Les limites de la voie diplomatique
Si la conférence du 17 avril a marqué un pas important, elle a aussi révélé les divisions entre États. Certains pays, notamment asiatiques, craignaient de s’aliéner l’Iran. D’autres estimaient que la priorité était d’abord de mettre fin aux frappes, avant de discuter de la navigation. Les 51 États présents ne représentaient qu’une partie de la communauté internationale, et l’absence de l’Iran et de ses alliés limitait la portée de l’accord. La diplomatie a besoin de temps, et le temps coûte cher quand le baril flambe.
Le dilemme : sécuriser le pétrole ou financer les bourses ?
La mission Ormuz pose une question de fond : quel est le bon équilibre entre la sécurité des approvisionnements et les priorités sociales et environnementales ?
Le sondage Figaro : 40 % contre, 35 % pour, les jeunes plus divisés que jamais
Les résultats du sondage du Figaro dessinent une opinion fracturée. Environ 40 % des répondants se disent opposés à l’envoi de la marine nationale, contre 35 % de partisans. Les indécis représentent un quart des votants.
Les 16-25 ans sont particulièrement réticents. Plusieurs raisons à cela : sentiment d’éloignement du conflit, priorité donnée aux enjeux climatiques et sociaux, crainte d’un engagement militaire durable. Beaucoup y voient une intervention pour protéger les intérêts des grandes entreprises pétrolières plutôt que ceux des citoyens. Ce clivage générationnel reflète une divergence profonde sur la manière de concevoir la sécurité nationale.

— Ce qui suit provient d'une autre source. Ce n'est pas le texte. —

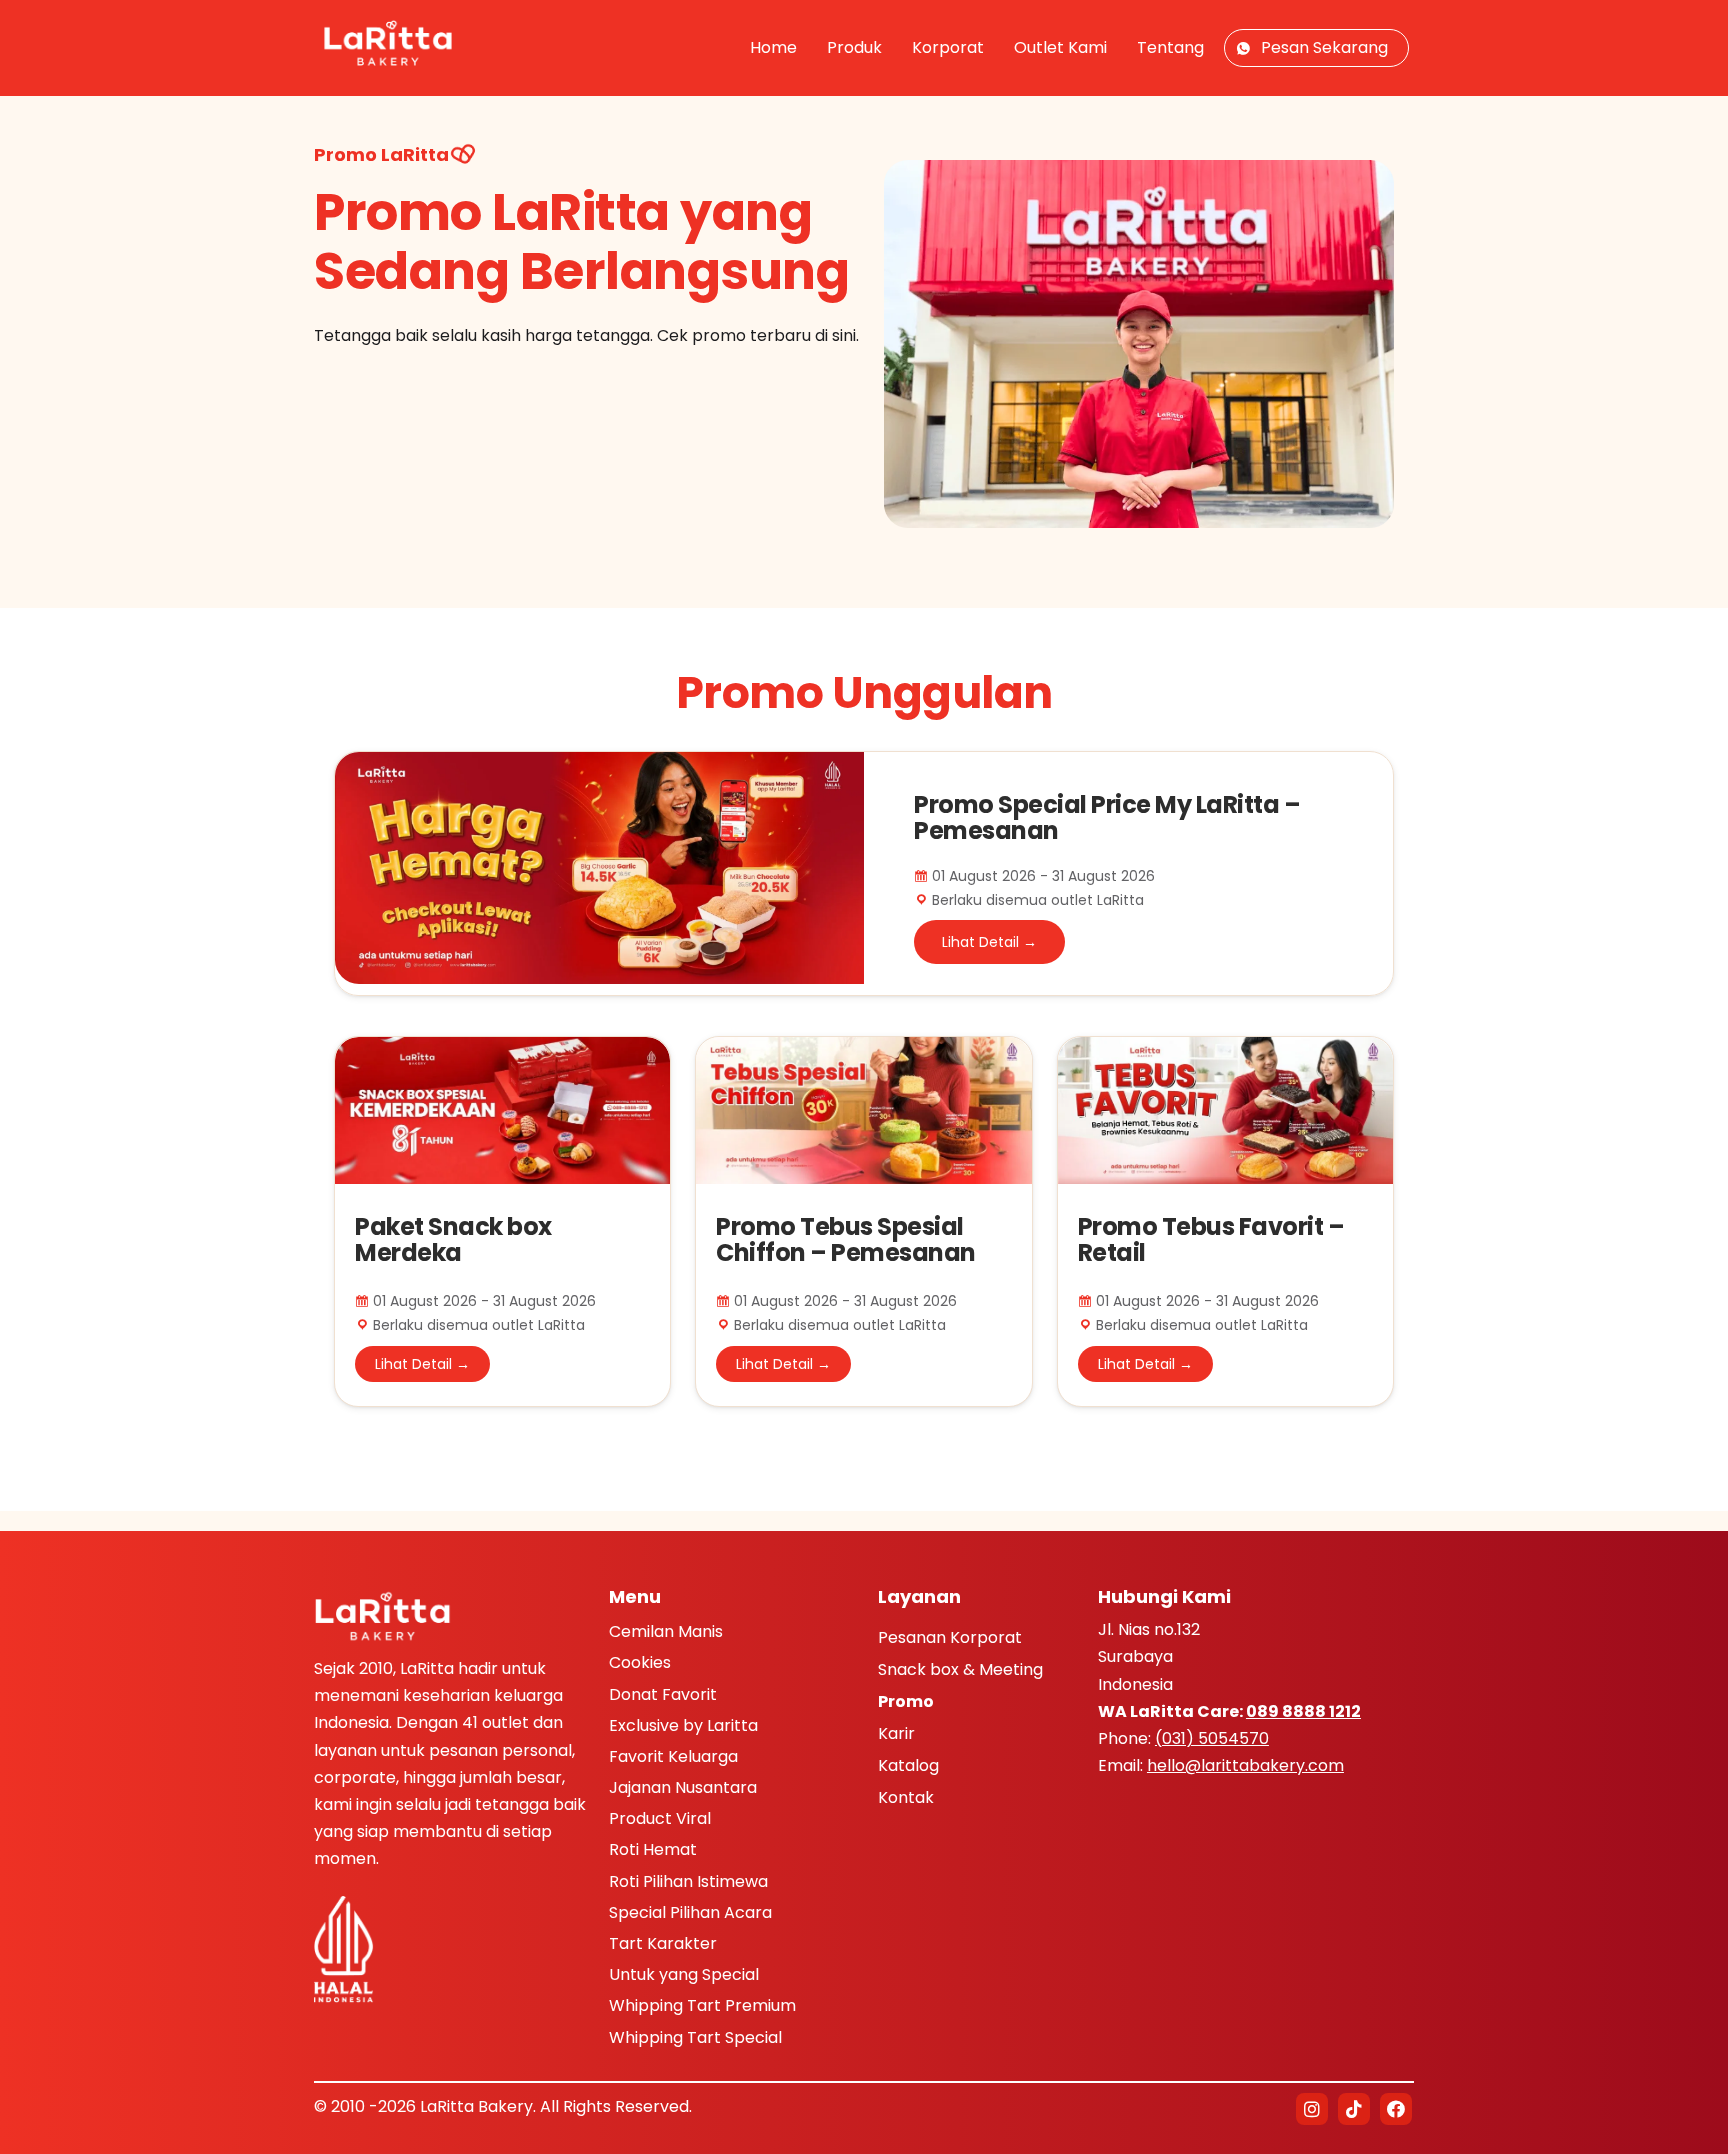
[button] (1312, 2109)
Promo (906, 1703)
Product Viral (660, 1818)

Un réveil géopolitique pour une génération qui pensait avoir échappé à la guerre
La guerre en Ukraine avait déjà fait prendre conscience de la dépendance énergétique de l’Europe. Ormuz ajoute une couche supplémentaire : la sécurité des approvisionnements a un coût direct (le budget des armées) et indirect (l’inflation).

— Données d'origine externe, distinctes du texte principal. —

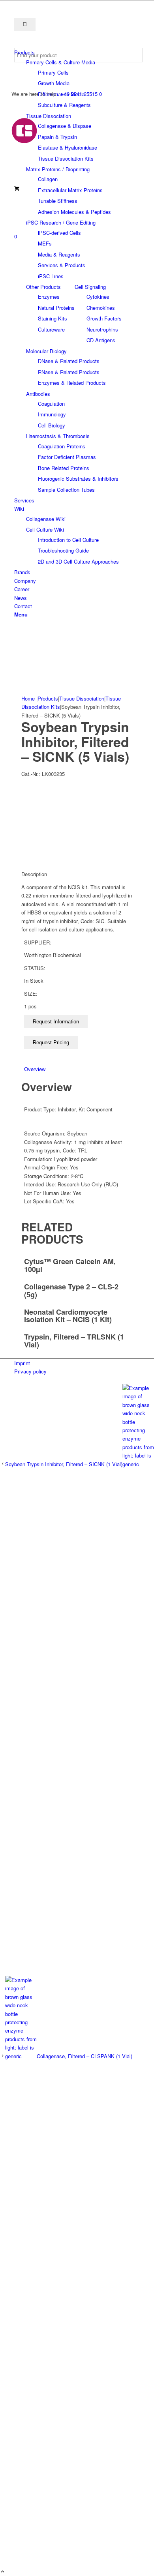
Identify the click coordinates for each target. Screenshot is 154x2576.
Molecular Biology (46, 351)
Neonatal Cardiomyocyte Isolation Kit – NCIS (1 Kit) (68, 1316)
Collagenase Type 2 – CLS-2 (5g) (71, 1290)
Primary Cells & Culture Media (60, 62)
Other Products (43, 286)
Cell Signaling (90, 286)
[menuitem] (78, 52)
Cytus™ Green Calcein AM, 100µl (70, 1265)
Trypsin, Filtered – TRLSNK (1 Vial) (74, 1341)
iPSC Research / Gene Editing (61, 222)
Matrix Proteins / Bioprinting (58, 169)
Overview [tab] (34, 1069)
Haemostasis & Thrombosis (58, 436)
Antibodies (38, 393)
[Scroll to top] (2, 2572)
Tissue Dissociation (48, 116)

Cette génération doit-elle choisir entre la protection des intérêts économiques mondiaux et le financement de la transition écologique ou des aides sociales ? Le dilemme est posé. La réponse n’est pas simple, mais elle conditionne les choix budgétaires des années à venir. La dépendance au pétrole, les tensions géopolitiques et la fragilité des routes maritimes ne disparaîtront pas avec le retour du Charles de Gaulle.
Des alternatives à construire
Certains économistes et militants écologistes voient dans cette crise une opportunité : accélérer la transition vers les énergies renouvelables, réduire la dépendance au pétrole importé, diversifier les sources d’approvisionnement. Mais ces transformations prennent du temps et des investissements massifs. À court terme, la France doit choisir entre payer la facture militaire ou subir les conséquences économiques de la fermeture d’Ormuz. Un choix cornélien qui illustre les contradictions de notre modèle énergétique.
Conclusion : entre paix fragile et facture salée
L’annonce de Macron est un tournant dans la doctrine de défense française. Pour la première fois, la France engage un dispositif naval lourd au Moyen-Orient, avec un porte-avions nucléaire, huit navires et 3 000 marins. Le coût, au moins un milliard d’euros, pèsera sur les finances publiques pendant des années.
La question centrale reste ouverte : ce milliard d’euros permettra-t-il d’éviter une crise économique mondiale, ou pèsera-t-il sur les générations futures sans régler le fond du problème ? Les arbitrages budgétaires à venir seront douloureux. Chaque euro dépensé à Ormuz est un euro qui ne va pas à l’hôpital, à l’école ou à la transition énergétique. Le débat, lui, ne fait que commencer.